Typhoon (Taepung) (2005)


Yönetmen: Kyung-Taek Kwak
Oyuncular: Dong-Kun Jang, Jung-Jae Lee, Mi-yeon Lee, David McInnis
Senaryo: Kyung-Taek Kwak
Müzik: Kim Hyeong-seok

Soğuk savaş sonrası uluslararası anlaşma gereğince nükleer silahsızlanma başlatılmıştır. Çin ve Rusya’nın yakınlaşmasından rahatsız olan Amerika, gizlice Tayvan’da nükleer füze yönlendirme teçhizatlarından 12 adet üretir. Tayvan’a gidip gelen bütün askeri kargoları takip eden Çin’in bu teçhizatları fark etmemesi için askeri gemi yerine, normal bir kargo gemisi ile Okinawa’ya götürmek üzere yola çıkar.

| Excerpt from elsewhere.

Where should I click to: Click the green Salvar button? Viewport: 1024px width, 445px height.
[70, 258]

80’li yıllarda Güneydoğu Asya’daki aşırı yoksulluk, çoğu eğitilmiş paralı askerlerden oluşan günümüz korsanlarının doğmasına sebep olmuştur. Bu korsanlar özellikle Asya gemilerine saldırmaktadırlar. Ama son saldırıları oldukça sıra dışıdır. Korsanlar bu defa bir Amerikan gemisine saldırır, gemideki herkesi katlederler. Gemideki ABD Savunma İstihbarat Teşkilatı tarafından korunmakta olan kargoyu da almaları, olayın basit bir korsan saldırısı olmadığını göstermektedir. Üstelik işin içinde Çin ve Rusya’nın da bulunma ihtimali yüksektir. Çalınan kargo ise Amerika’nın Tayvan’da üretip Okinawa’ya götürdüğü 12 füze teçhizatıdır.

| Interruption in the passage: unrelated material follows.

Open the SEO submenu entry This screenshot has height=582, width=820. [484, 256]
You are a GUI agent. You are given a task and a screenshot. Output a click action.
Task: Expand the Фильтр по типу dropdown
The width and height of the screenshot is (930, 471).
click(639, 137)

Japonya ve Amerika, Güney Kore’yi olayın dışında tutmak istemektedirler. Ancak ülkesi bir füze tehditi altında olan Güney Kore, Japonya ve Amerika’dan gizli bir istihbarat operasyonu düzenlemek için harekete geçer. Bunun üzerine elit bir asker ve ılımlı bir vatansever olan, Deniz Harp Okulu ikincisi olduktan sonra donanma istihbaratına getirilmiş, ilk görevinde de günlerce takip ettiği bir Kuzey Kore casus gemisini batırmış Üsteğmen Kang Se-jong, bu gizli ve tehlikeli görev için seçilir. Se-jong, çeşitli bağlantılar sayesinde cehennemin tam ortasına iner ve korsanların ele başı olan ve çok elim bir hayat hikayesine sahip Sin’in peşine düşer.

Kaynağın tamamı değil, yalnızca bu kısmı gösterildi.